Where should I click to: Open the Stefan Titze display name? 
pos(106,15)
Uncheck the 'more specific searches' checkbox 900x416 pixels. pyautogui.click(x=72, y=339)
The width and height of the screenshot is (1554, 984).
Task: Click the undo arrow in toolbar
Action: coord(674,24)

WHAT NEEDS TO BE DONE:
Set the entries above down again, each one exactly as written.

OUTPUT FOR THIS EXERCISE:
Where should I click to: Open the Stefan Titze display name? 
pos(106,15)
Uncheck the 'more specific searches' checkbox 900x416 pixels. pyautogui.click(x=72, y=339)
The width and height of the screenshot is (1554, 984).
Task: Click the undo arrow in toolbar
Action: coord(674,24)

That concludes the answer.